Ce projet de loi, qui a été initialement introduit en juin 2012, a été rejeté par le vice-premier ministre Nick Clegg qui a déclaré que ce projet de loi manque d'équilibre entre sécurité et liberté.

Dans une lettre privée dont le Guardian, Google, Microsoft, Facebook, Yahoo, Twitter ont pris connaissance, Clegg a également écrit à May en avril dernier que le projet de loi est «coûteux à mettre en œuvre et très controversé», et qu'ils ne seraient pas favorables à ce projet de loi.

Mais May, le ministre de la Défense Phillip Hammond et d'autres ministres sont devenus soucieux de relancer ce projet de loi à la suite du meurtre tragique du soldat britannique de 23 ans, Lee Rigby, à Woolwich en mai dernier.

Ils estiment que l'accroissement des pouvoirs de surveillance aiderait à prévenir les attaques venant des extrémistes.

Anthony Glees, professeur de sciences politiques à l'Université de Buckingham et directeur de l'Université du centre d'études pour la sécurité et les renseignements, affirme que des lois comme celles que le projet de communication de données propose ne vont pas amoindrir les libertés civiles, mais plutôt les protéger.

«Si quelqu'un l'appelle la «charte des fouineurs», c'est qu'il est totalement idiot. C'est enquêter, on doit le faire légalement», explique Glees.

«Il y a des bons et des mauvais dans ce monde. Attrapons les mauvaises personnes.»

Malgré les efforts soutenus pour ce projet de loi, il est susceptible de ne pas obtenir suffisamment de soutien pour passer dans sa forme actuelle.

Dans une réponse envoyée par courriel, le porte-parole du ministère de l'Intérieur a rappelé un communiqué publié plus tôt par le ministère sur la question : «le gouvernement est déterminé à faire appliquer cette loi et à faire en sorte que les agences de services de renseignements aient les pouvoirs dont ils ont besoin pour protéger le public et assurer la sécurité nationale», a déclaré le porte-parole.

«Le gouvernement continue d'étudier des moyens de résoudre ce problème avec les fournisseurs des services de communication.

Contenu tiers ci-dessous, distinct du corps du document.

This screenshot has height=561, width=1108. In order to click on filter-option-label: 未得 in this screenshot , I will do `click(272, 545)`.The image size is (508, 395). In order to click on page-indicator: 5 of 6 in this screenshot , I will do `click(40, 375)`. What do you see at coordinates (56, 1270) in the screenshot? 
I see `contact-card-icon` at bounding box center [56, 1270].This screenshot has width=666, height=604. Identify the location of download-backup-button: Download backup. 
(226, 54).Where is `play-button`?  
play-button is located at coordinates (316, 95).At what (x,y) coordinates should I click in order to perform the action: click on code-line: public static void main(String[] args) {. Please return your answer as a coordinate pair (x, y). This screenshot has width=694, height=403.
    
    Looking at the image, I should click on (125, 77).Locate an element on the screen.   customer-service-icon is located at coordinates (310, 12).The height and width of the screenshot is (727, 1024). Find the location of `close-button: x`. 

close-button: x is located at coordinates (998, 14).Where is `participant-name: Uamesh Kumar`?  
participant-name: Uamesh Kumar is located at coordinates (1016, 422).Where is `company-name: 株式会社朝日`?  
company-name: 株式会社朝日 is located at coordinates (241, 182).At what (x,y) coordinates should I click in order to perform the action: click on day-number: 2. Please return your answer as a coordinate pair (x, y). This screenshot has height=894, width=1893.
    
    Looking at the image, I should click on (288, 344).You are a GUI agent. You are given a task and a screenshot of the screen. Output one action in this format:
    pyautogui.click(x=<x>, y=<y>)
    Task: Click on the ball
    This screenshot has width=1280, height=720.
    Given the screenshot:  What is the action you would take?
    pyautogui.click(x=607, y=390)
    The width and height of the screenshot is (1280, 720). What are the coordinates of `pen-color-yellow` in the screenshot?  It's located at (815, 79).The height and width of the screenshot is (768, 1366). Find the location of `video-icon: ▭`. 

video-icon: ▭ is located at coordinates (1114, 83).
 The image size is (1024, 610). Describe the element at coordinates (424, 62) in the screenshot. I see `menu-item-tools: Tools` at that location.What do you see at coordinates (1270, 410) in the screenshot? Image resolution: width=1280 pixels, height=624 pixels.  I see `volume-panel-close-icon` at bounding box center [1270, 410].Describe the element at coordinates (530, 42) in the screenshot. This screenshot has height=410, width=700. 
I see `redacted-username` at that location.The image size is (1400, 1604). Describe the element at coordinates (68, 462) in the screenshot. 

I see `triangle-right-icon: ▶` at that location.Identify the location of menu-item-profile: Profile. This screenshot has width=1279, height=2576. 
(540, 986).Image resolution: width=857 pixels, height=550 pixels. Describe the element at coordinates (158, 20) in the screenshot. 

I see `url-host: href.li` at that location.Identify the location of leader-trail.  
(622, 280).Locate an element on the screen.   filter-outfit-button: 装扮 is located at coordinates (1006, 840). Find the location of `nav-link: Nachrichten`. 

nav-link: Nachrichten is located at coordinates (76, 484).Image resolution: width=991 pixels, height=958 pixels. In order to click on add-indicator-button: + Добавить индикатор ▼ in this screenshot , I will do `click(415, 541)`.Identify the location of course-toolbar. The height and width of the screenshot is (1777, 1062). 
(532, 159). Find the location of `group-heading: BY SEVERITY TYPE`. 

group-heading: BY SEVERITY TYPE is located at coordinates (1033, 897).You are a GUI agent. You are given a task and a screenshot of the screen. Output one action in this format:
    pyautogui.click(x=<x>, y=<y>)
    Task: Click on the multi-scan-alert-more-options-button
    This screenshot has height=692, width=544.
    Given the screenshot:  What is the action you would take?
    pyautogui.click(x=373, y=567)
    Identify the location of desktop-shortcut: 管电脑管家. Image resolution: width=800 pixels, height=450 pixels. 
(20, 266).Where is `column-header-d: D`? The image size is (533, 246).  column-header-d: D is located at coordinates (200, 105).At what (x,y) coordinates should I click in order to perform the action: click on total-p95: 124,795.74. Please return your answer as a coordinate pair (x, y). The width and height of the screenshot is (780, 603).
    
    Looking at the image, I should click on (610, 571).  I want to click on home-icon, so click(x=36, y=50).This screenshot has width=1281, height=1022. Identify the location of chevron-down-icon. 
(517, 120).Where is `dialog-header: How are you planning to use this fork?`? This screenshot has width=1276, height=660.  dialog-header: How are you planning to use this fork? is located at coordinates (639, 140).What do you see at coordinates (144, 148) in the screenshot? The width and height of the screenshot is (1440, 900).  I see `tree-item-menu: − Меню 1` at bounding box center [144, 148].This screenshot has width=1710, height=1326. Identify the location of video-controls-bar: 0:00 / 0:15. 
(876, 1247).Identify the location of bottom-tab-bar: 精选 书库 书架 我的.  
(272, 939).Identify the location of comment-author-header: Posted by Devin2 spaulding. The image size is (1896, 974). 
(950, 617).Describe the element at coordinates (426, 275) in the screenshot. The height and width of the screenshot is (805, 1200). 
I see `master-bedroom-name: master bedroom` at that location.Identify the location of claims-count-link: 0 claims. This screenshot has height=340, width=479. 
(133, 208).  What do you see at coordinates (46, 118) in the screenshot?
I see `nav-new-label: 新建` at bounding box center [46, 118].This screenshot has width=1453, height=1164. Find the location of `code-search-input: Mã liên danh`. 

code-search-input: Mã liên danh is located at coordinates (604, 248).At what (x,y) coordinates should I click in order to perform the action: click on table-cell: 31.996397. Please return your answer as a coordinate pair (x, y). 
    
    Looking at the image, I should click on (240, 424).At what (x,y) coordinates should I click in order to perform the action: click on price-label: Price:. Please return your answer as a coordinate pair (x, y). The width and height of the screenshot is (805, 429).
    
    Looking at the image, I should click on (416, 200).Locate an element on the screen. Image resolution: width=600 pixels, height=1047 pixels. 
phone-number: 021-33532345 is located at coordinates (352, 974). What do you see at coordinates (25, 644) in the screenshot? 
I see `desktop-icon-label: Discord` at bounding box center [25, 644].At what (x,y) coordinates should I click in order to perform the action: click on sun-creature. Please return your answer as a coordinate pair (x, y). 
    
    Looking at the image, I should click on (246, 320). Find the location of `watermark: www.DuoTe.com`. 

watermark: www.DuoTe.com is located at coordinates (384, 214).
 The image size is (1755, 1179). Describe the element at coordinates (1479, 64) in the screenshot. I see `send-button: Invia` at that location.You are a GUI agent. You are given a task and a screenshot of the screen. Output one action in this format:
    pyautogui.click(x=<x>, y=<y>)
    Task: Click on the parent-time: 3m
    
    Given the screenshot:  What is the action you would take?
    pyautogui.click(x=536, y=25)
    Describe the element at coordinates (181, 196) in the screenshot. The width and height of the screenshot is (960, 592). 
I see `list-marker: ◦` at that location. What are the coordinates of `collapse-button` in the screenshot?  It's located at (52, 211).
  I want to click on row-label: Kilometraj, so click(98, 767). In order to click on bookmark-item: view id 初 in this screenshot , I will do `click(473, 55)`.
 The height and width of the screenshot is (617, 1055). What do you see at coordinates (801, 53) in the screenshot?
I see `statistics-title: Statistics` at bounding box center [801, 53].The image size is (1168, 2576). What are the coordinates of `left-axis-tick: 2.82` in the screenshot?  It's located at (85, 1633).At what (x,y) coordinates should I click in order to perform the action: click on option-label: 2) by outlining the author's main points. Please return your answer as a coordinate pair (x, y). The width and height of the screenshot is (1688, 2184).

Cela peut entraîner l'élaboration de lois.»

Une question complexe

Protéger le public sans empiéter sur la vie privée est en effet un exercice d'équilibre délicat.

«Ce ne serait pas juste qu'une communauté soit sans cesse soumise à des mesures de contre-terrorisme, mais en même temps, il ne serait pas raisonnable de dire que les États ne doivent pas participer à la surveillance», explique Fiona de Londras, professeur de droit à l' Université de Durham qui dirige le SECILE financé par l'UE (Sécurisation de l'Europe à travers la lutte contre le terrorisme : impact, légitimité et efficacité)

«C'est un phénomène à plusieurs facettes, complexe, difficile pour lequel il n'y a pas de réponses simples. Nous devons reconnaître que le terrorisme est complexe», ajoute de Londras.